# Medicare Tdap and Hep B vaccines....................



## nneecole (Jan 9, 2018)

I have two questions. I have researched this extensively. I just need some guidance. 

1. Does Medicare pay for the Tdap or not? I was always under the understanding that Medicare does not pay for the Tdap. Ever. Just a TD if there is a injury. Then I came across this:

https://www.cms.gov/medicare-coverage-database/details/lcd-details.aspx?LCDId=34596&ver=36&CntrctrSelected=151*1&Cntrctr=151&s=36&DocType=Active&bc=AggAAAQBAAAA&

I thought the Tdap was not a Medicare benefit. I am so freaked out. LOL. So it can be billed? Any special way? Modifier?
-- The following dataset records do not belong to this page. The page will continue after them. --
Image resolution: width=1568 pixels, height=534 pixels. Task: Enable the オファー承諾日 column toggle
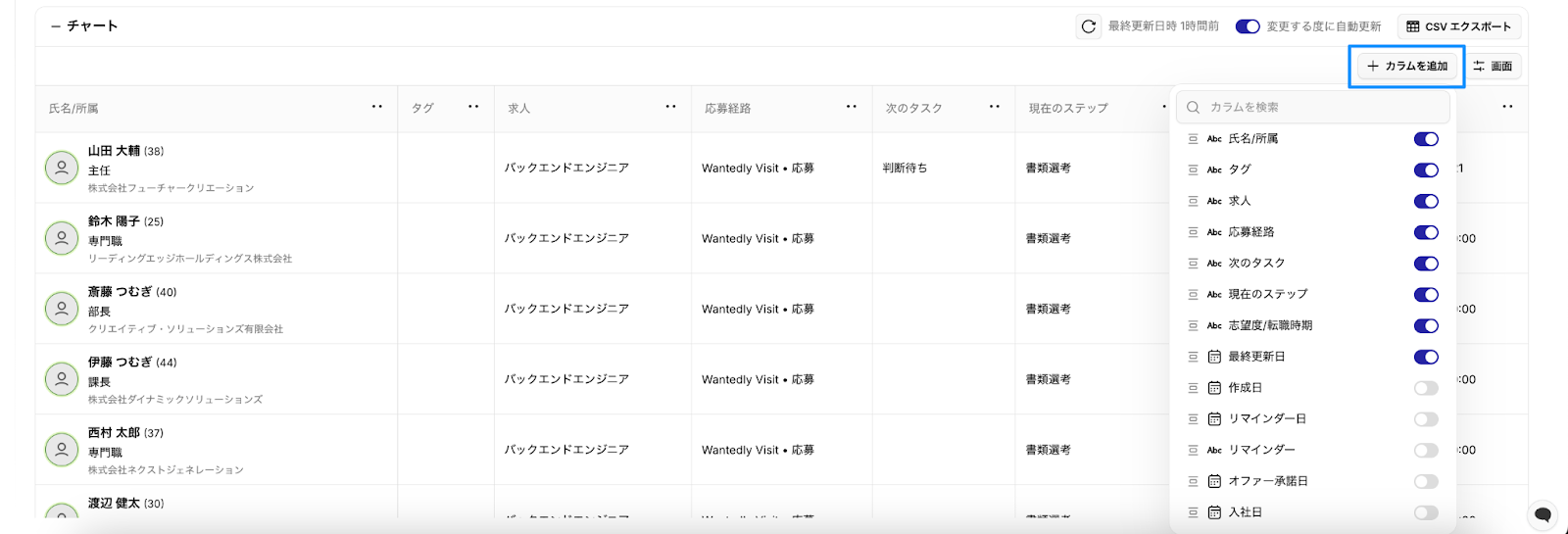coord(1425,481)
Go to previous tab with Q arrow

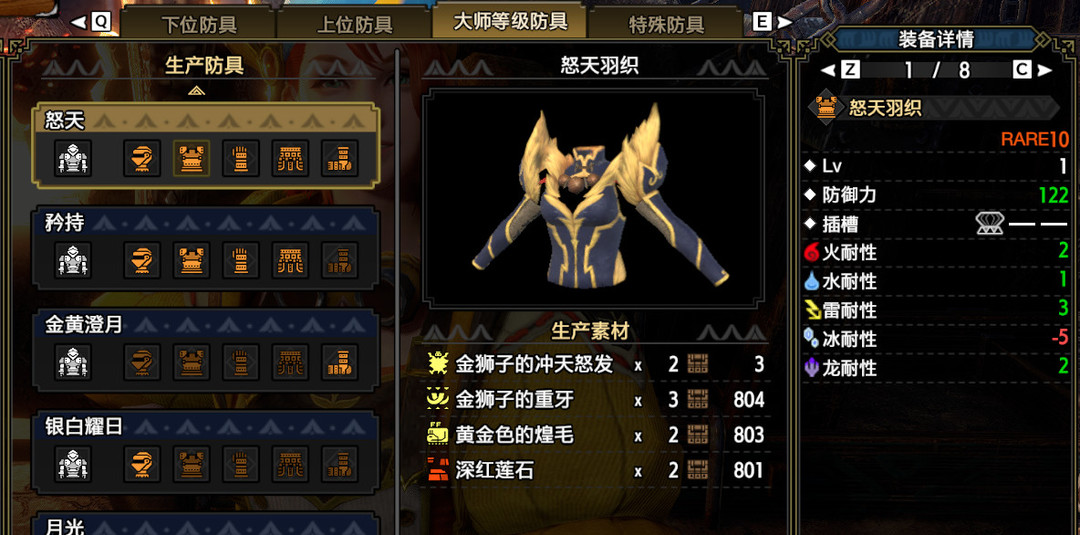click(92, 21)
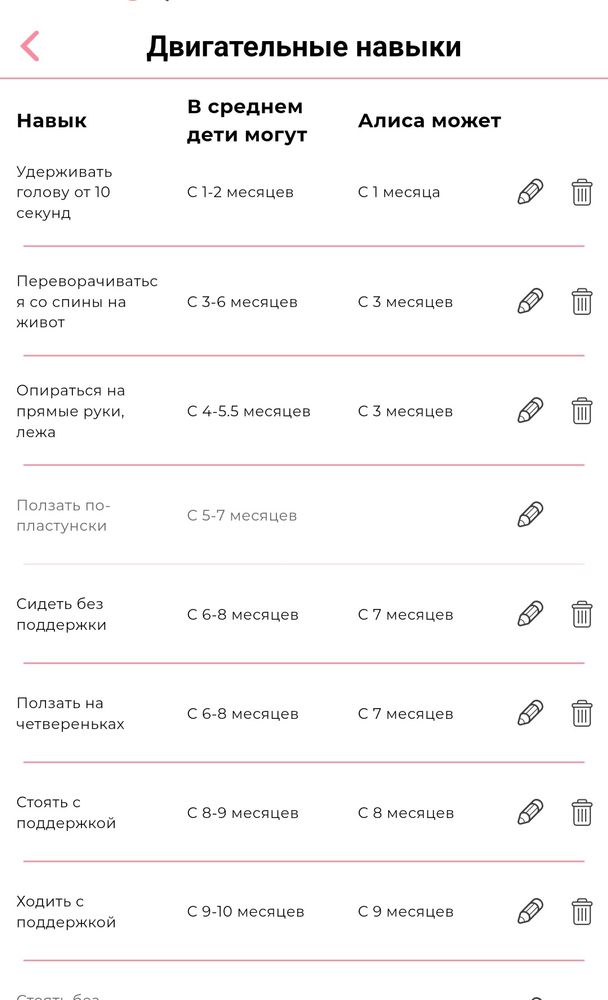
Task: Delete the skill 'Стоять с поддержкой'
Action: click(x=581, y=812)
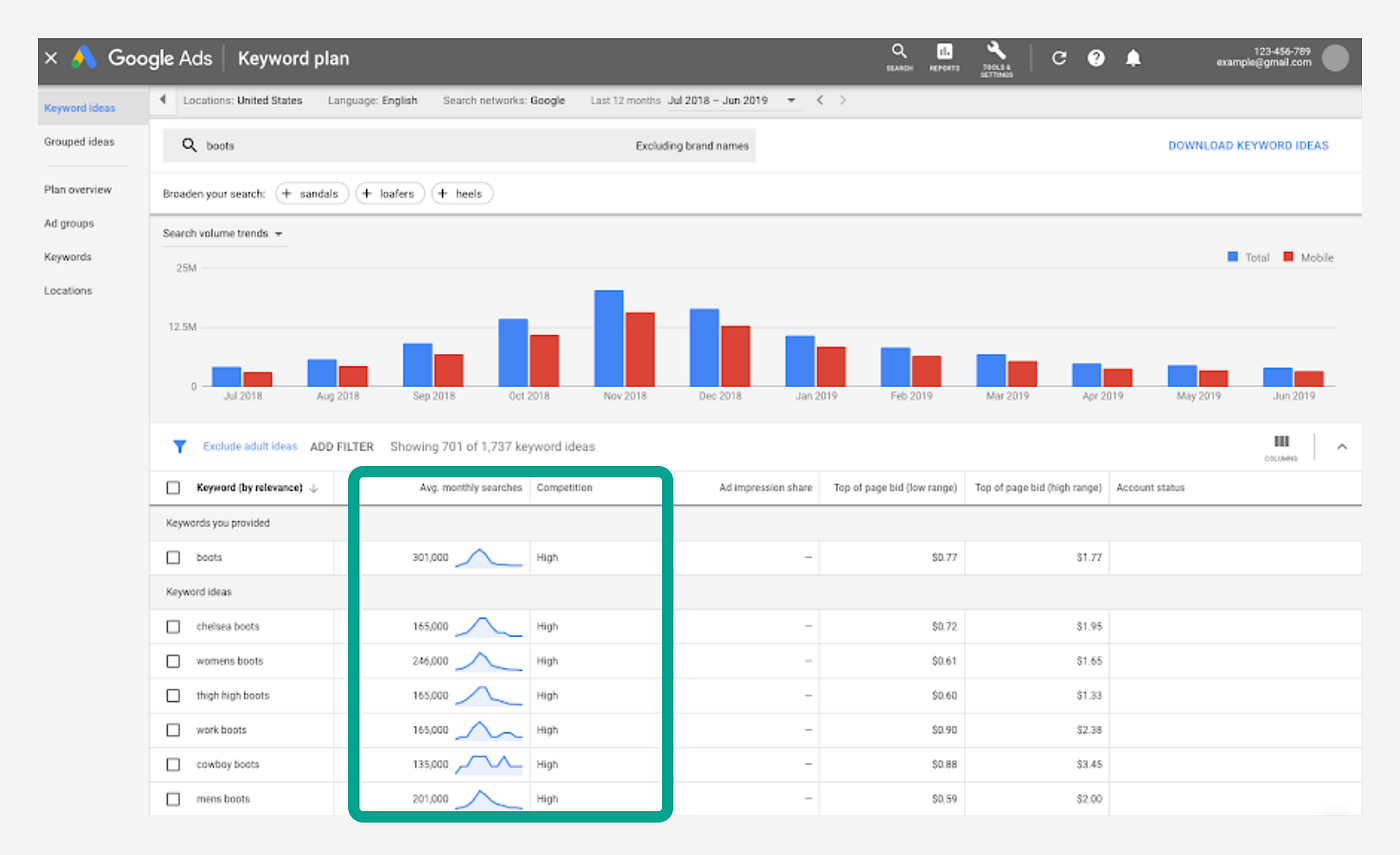Tick the checkbox for chelsea boots
The image size is (1400, 855).
tap(174, 627)
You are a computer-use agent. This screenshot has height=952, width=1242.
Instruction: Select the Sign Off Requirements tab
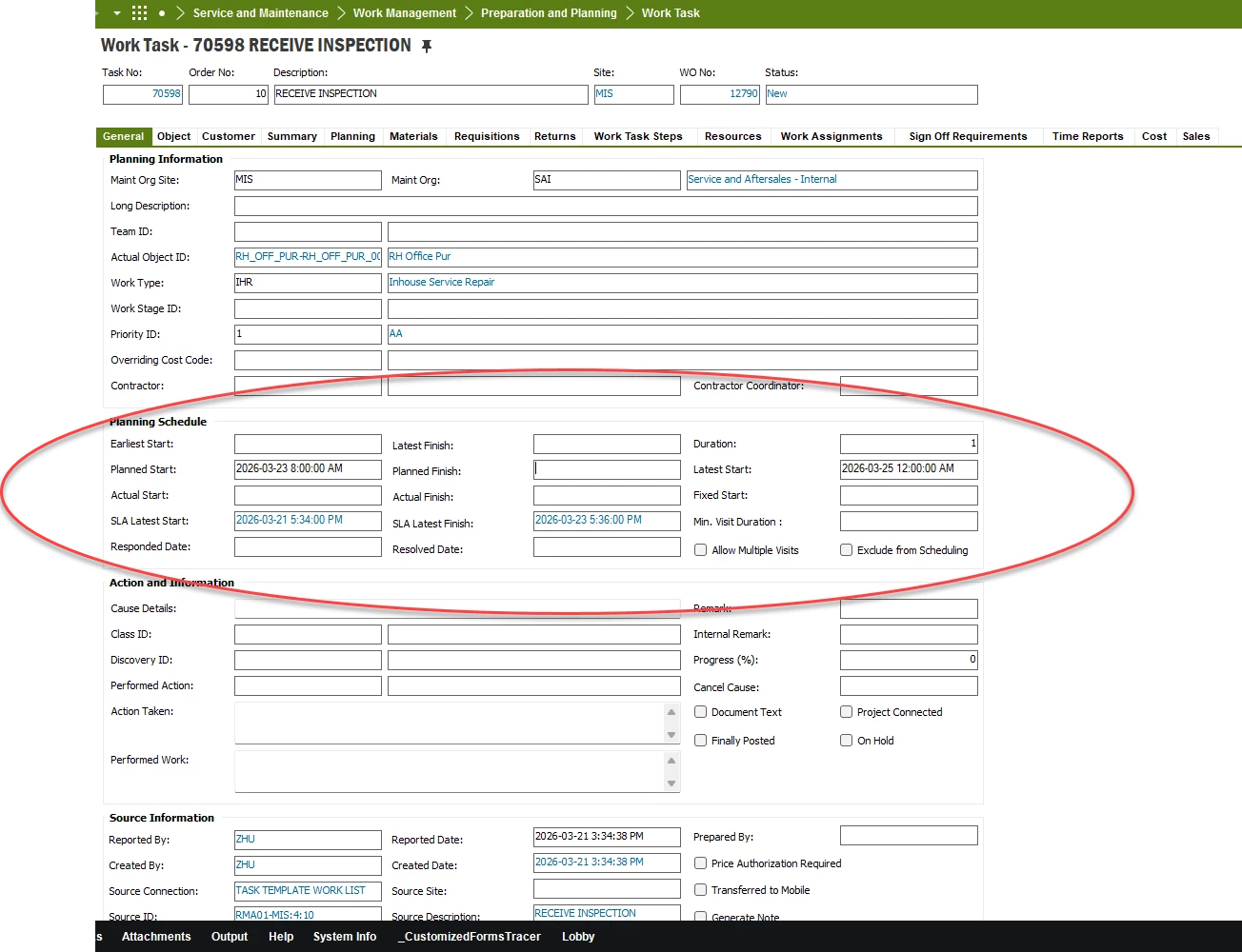click(968, 136)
2. When a (Medicare) patient has a Hep B vaccine due to a lab test showing no immunity does it need to be bill in a certain way? Special modifier? 

Thank you so much!


----------



## erjones147 (Jan 10, 2018)

The only time I have ever gotten a TDAP paid for by Medicare is if it was given as a result of something like "stepped on rusty nail," etc. Then I would append modifier -AT

Otherwise, Medicare never covers TDAP to my knowledge

For Hep B, I always just code as 90746, G0010 and get paid every time w/ mod -25 on the OV


----------



## nneecole (Jan 18, 2018)

Thank you. So my next question is.....Are you saying it is covered with a injury? I thought it was Tdap statutorily excluded/not a medicare benefit. I am trying to decide what if any modifier to use. The patient signed a ABN. There was no injury. The patient just wanted one. I am sorry if I am confusing. I am confused.  Thank you sooooo much.


----------



## erjones147 (Jan 22, 2018)

To the best of my knowledge, Medicare does pay for Tdap with a qualifying diagnosis and modifier -AT

As for the rest, I work at a tribal health clinic so we don't deal with ABNs or cash pays; we just give the shot and write it off


----------